На первый взгляд, кажется, что Пую делает все, чтобы текст Соловьева верховодил в его картине (на это в частности указывает продолжительность первого и финального эпизодов, длящихся свыше часа каждый), однако, едва заметные детали с участием лакеев и горничных, обслуживающих своих господ во время бесед, задают едва заметный комический акцент всему фильму в целом и каждому эпизоду в отдельности: пока пять героев-аристократов беседуют, их материальная жизнь полностью расчислена и управляема слугами (в одной из сцен парализованный старик спрашивает слугу об «Интернационале» не случайно). При этом то, что герои – русские, не играет для Пую никакой роли, ведь он показывает мир накануне катастрофы глобальнее, чем Октябрьский переворот.

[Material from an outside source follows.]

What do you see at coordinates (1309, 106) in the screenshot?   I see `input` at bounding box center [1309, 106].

Если смотреть «Мальмкрог» внимательно и за раз, то откроется любопытный факт – последовательность эпизодов, их структурированность, детализированность просчитаны до мелочей, это кино, в котором несмотря на метраж нет ничего лишнего. Интереснейшие сами по себе беседы о войне, ненасилии, этикете, религии, антихристе (за это, конечно, же спасибо Соловьеву) выстроены в особой последовательности, в которой есть своя логика, показывающая как тотальный релятивизм, относительность моральных и религиозных истин в конечном счете берут верх над ортодоксией. Здесь есть место разным позициям: и западническому либерализму, и традиционному православию, и милитаризму, и толстовству (разгромить которое задача автора в последнем диалоге).

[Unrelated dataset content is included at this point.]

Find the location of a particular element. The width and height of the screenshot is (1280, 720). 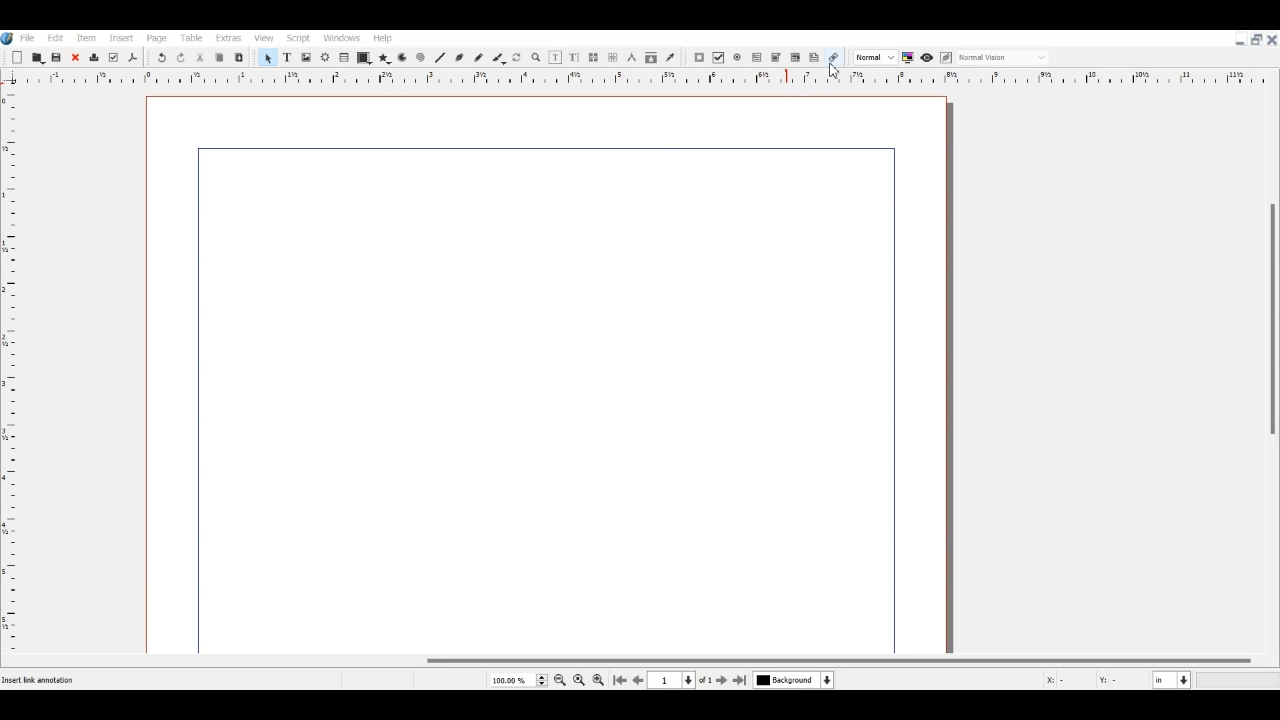

PDF Check Box is located at coordinates (719, 58).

Однако, все эти точки зрения демонстрируют невероятную шаткость взглядов высшего сословия накануне революционной катастрофы, о которой Соловьев, конечно, не знал, но, как следует из «Трех разговоров», предвидел. За этим предчувствием катаклизма конкретно в России угадывается видение последней катастрофы в истории мировой цивилизации, которым, по мысли ортодоксального христианства, станет диктатура антихриста и всеобщее обольщение им народов. Соловьев говорит об этом прямо, Пую же намеренно опускает «Повесть об антихристе», завершающую «Три разговора», не только для того, чтобы заинтриговать зрителя, но и намекая, что само грядущее станет ее осуществлением.

Предтечей антихристова лжеучения, по мысли Соловьева, оказывается «розовая» дистилляция христианства толстовством, транслятором идей которого выступает Ольга, не случайно на ее роль постановщик выбрал невероятно красивую актрису, роскошно одев ее: всем своим видом она обольщает других героев и самого зрителя (вообще костюмы и декорации в «Мальмкроге» заслуживают отдельной похвалы, столь они аутентичны описываемому времени, а это рубеж веков, и при этом как-то болезненно апокалиптичны). Исполнение ролей пятью актерами, потребовавшее от них сложнейшей работы, в которую вошло прежде всего понимание чрезвычайно трудного текста и свободное владение им, на мой вкус, просто невероятно (что-то подобное я видел лишь у Джейлана в «Зимней спячке», где также беседы на отвлеченные темы составляли 90% содержания фильма). Также важно, что герои полностью говорят на французском, что подчеркивает их отчуждение от своих корней.

Тем более удивительно, как развивается, например, образ Николая от первого к последнему разговору: в первом он – больше софист, тщательно манипулирующий логическими связями, в последнем – ортодокс, защищающий христианство с мастерством опытного богослова. Также чрезвычайно интересен образ Ингрид – своего рода защитницы милитаризма, несмотря на то, что она – женщина (вообще в этой ленте, что удивительно, женщины гораздо консервативнее мужчин!). Если Ольга – рупор толстовских идей ненасилия и обструкции христианства, то Эдуард – последовательный западник и либерал, логичность его построений порой просто ошеломляет. Несколько недоработанным получился образ Магдалены: она больше на вторых ролях, разнообразит диалоги, выступая то на одной, то на другой стороне, но, по-видимому, не имеет своего мнения.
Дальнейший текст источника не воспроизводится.